少女はなんだか悪い事をしちゃった、と なんとなしに自覚したのか。バツが悪そうにエディの後ろに隠れる。
アクセルと顔を見合わせ、頷くエディ。
「誕生日やお花見は一緒に祝う人が居ないと楽しくないさ。お母さんと一緒に祝ってくるといい」
「そうそう、お母さんについていかないと怖いオオカミさんとかに食べられちゃうよ」
きゃあ、と少女は黄色い声をあげながら母親の元に走っていった。母親も理解のある人物で、汗を掻きながらもにこやかにエディとアクセルに「お世話になりました」とお辞儀を一つ。
「犬と鳥のおじちゃんたち、まいごのお母さんを見つけてくれてありがとねー!」
その言葉を聞いて一同は思わず苦笑を浮かべた。アクセルの顔が笑っていない様に思えたは、まぁきっと気の所為か。
「に、しても意外だね。エディの口からそんな事が聞けるなんて」
少女との会話が聞こえていたのだろう。ニヤニヤと笑顔を浮かべるアクセル。またエディがそれに苦笑いをした。
「見守ってくれたのは助かるが、その理由で尾行していたのか?」
「いいや、ブルーブラットの人って格好良かったり可愛かったりするから。眺めてたら面白いなー、って」
そういう意味ではスカイウェザーのキミも人の事は言えんだろうに、とエディは頭を掻いたが。言い合っても仕方が無い。黙り込んだエディの姿に、アクセルは愉快そうに笑った。
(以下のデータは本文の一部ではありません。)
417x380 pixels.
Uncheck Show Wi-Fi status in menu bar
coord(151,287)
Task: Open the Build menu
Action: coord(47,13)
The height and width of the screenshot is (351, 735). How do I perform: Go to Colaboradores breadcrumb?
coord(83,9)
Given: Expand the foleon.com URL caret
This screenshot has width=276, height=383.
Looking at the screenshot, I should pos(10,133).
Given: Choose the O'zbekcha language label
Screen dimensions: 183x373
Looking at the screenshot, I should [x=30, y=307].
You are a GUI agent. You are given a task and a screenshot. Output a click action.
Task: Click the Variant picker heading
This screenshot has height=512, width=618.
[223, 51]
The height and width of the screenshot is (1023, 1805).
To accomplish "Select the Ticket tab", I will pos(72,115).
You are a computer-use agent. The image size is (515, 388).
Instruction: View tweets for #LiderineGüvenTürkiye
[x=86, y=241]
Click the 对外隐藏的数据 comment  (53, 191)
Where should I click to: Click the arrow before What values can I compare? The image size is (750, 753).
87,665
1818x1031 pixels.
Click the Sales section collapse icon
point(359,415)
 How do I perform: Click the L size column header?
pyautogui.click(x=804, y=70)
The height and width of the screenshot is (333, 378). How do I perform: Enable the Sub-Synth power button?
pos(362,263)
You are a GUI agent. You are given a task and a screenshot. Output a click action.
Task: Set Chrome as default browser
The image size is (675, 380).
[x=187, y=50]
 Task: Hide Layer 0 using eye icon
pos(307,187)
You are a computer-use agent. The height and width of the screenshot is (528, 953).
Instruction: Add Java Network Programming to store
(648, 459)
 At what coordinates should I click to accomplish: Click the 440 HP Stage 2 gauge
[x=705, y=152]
「おいらは難しい事とかよくわかんないけどさ、エディとか皆が嬉しそうにしてるのは見てて楽しいから。また来年も機会があったらこういう事やろう。もしよかったら他の人の誕生日にも!」
機嫌が良いのか、明瞭な口調で話しかけるアクセルである。それを受けて、エディは自分が先達を思い出そうと気難しい顔であるのを自覚して、再び頭を振ってアクセルの言葉に応える。
「来年も」
――自分達がその確約を出来ない身分だというのは知ってはいる。先達の様に居なくなってしまうかもしれない。だが、今はそれを考える必要もあるまい。
「……来年もキミ達とお互いの誕生日を祝える事を願っているよ」
エディは出来る限りの笑みをぎこちなさそうに浮かべて、アクセルに微笑んだ。